Downen was one of about 300 Lansing-area guardsmen who left their jobs indefinitely, Tuesday. It's just one effect of losing $18 million a day in federal funding.
That's the amount State Budget Director John Nixon says Michigan is losing while the federal government stays shut down. How significant the impact is, depends on your circumstances.
"If you're one of those people sitting at home, furloughed today, it's going to have a huge impact, but if you look at our overall economy, $18 million a day isn't going to kill us," said Nixon.
However, the real problems aren't far behind, if an agreement isn't reached within the next couple of weeks.
"Most programs are going to be okay for two to four weeks," said Nixon. "If you go past into November, the Food Stamp program, if it's not authorized, you've got 1.6 million Michiganders who will be going without food."

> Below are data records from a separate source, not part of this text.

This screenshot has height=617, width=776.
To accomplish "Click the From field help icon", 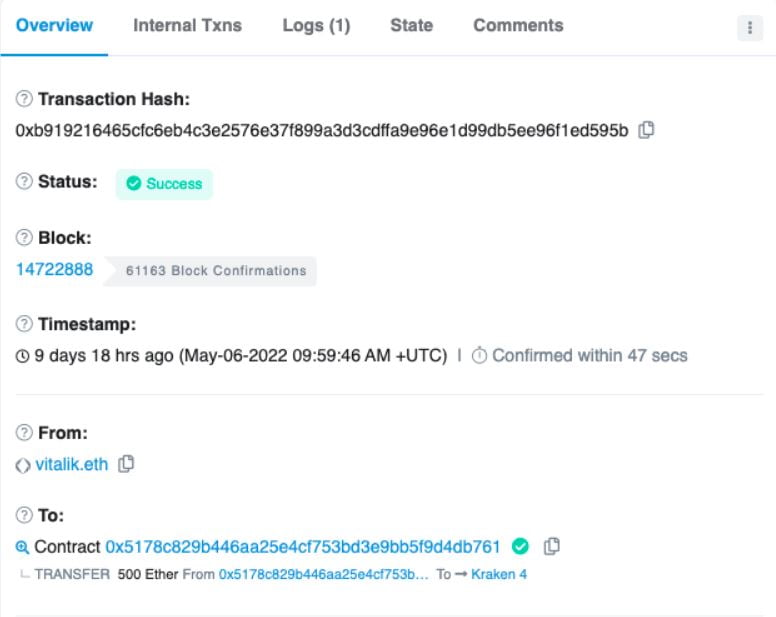I will tap(23, 433).
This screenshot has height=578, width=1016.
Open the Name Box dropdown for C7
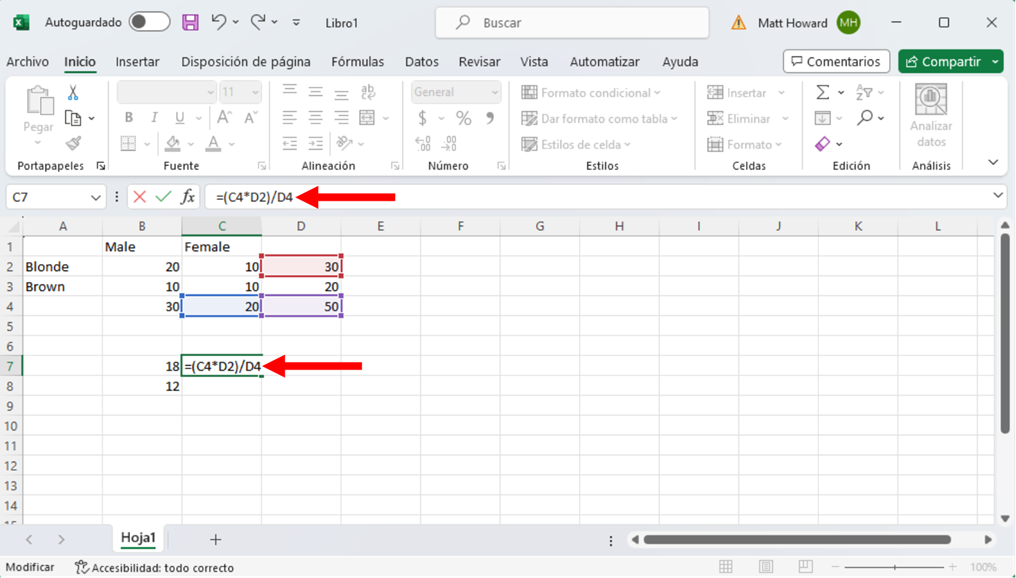coord(95,198)
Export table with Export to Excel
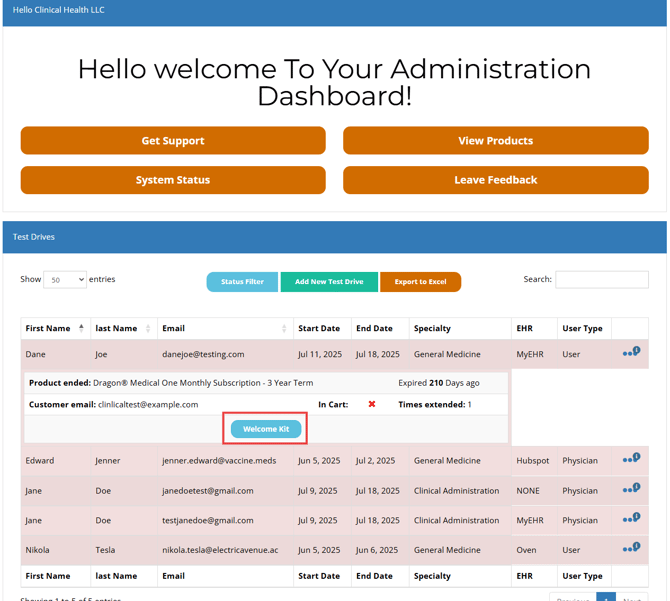670x601 pixels. pos(420,282)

That's just one federal program in danger and Nixon says the state cannot afford to cover the losses. That's why he's hoping for a quick budget resolution.
"Hopefully this thing will be wrapped up by the end of the week," said Nixon. "Certainly, if we go longer than two weeks, we're going to have a much bigger problem."
As for avoiding another shutdown, Lt. Gov. Brian Calley says federal lawmakers should look no further than Michigan.
"Our budget was done four months ago," he said. "This is a good example of good government in action and it's something I hope Washington D.C. pays attention to."